A Nuclear Power comeback

Some good news from USA Today, utilities are starting the process to build twentysix new Nuclear Power plants here in the United States.

A recent Gallup Poll shows a record 59% of Americans favor nuclear energy.

Dr. Pournelle nailed the truth of Nuclear Engergy:

I have to say it again: cheap energy will cause a boom. The only cheap energy I know of is nuclear. Three Hundred Billion bucks in nuclear power will do wonders for the economy. We build 100 1000 MegaWatt nuclear power plants — they will cost no more than 2 billion each and my guess is that the average cost will be closer to 1 billion each (that is the first one costs about 20 billion and the 100th costs about 800 million). The rest of the money goes to prizes and X projects to convert electricity into mobility.

Expanded Nuclear Power is the only practical way to supply the level of electrical power needed to support wide spread use of electric and plug in hybrid electric cars.
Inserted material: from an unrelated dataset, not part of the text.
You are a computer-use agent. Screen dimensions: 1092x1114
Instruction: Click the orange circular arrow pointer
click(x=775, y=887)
Also posted at the Urbin Report.


5 Responses

  1. […] Originally published at Urbin Technology. […]

  2. CANDU and Pebblebeds.

    The other thing we should be putting money into is fixing AND upgrading our electrical infrastructure. Most of it is severely dated, and electrical problems are becoming more common because of it. What good is power, if you can’t deliver it?
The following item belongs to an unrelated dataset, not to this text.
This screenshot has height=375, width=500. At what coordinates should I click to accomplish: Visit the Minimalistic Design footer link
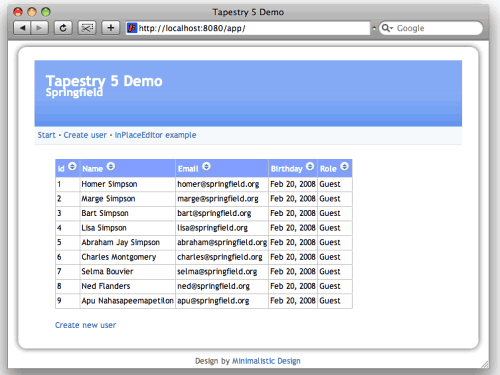pos(266,361)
  3. Both are opposed by the “Green” movement. Write your congressional representatives.

    Personally, I’m with you. The US can become pretty much energy independent with Nuclear power and improved battery technology. If the feds gave Tesla the money they have GM, there would be a boom in electric cars to use the cheap electricity produced by Nuclear power.

  4. Maybe you should rethink the whole article?
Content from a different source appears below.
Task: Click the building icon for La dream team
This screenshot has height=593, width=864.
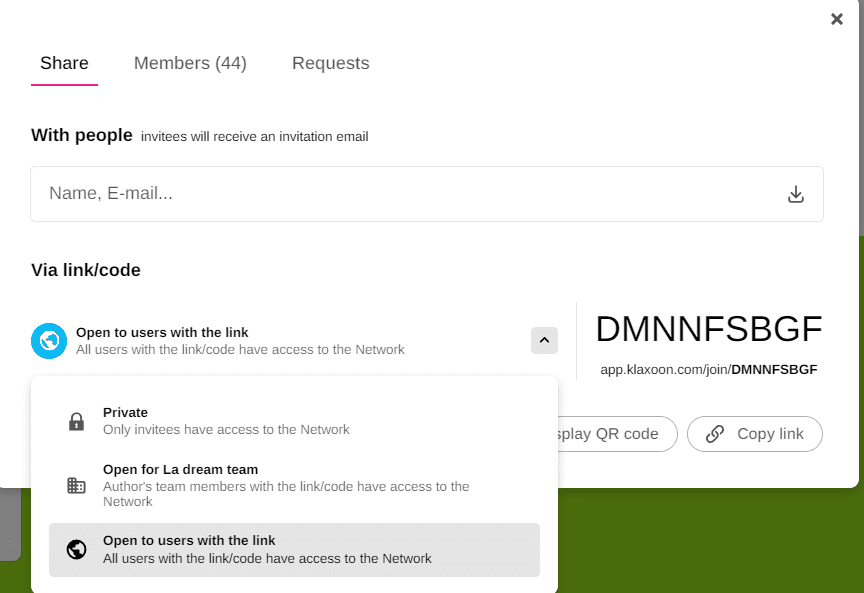Action: (76, 486)
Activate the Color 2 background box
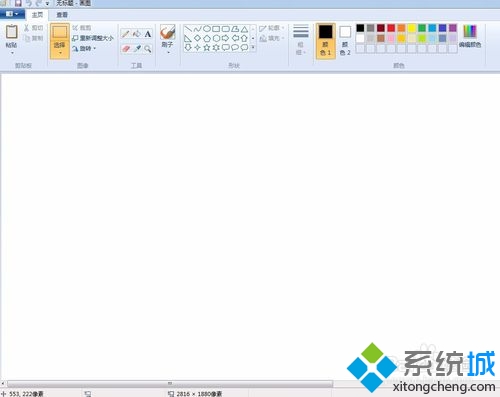 click(345, 41)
  5. Didn’t take long for the watermelons to come out of the woodwork.

    Let’s review the facts of the matter, the nuclear power plant safety systems *survived the 8.9 magnitude earthquake*.

    That is worth repeating. The nuclear power plant safety systems still functioned after a 8.9 magnitude earthquake.

    It took an 8.9 magnitude earthquake, closely followed by a major tsunami to take them out.

    Meanwhile, in California, dozens of people are killed by a natural gas explosion because the gas company can’t keep track of the type of pipe they have buried.

    Avoid building your nuclear power plants on a coastal fault line (which really isn’t much of an option for Japan) and you are good to go.

    A natural gas powered electrical station subject to an 8.9 magnitude earthquake and a major tsunami would still be burning. A coal fired plant would be a very large crater with a very large death toll. Coal dust is more dangerous than gasoline fumes and there are large amounts of that easy to set off material present.

    That Japanese nuclear plants have only vented radioactive steam 48 hours after the double hit of a 8.9 magnitude earth quake and a major tsunami is credit to the builders and the teams working to keep them contained.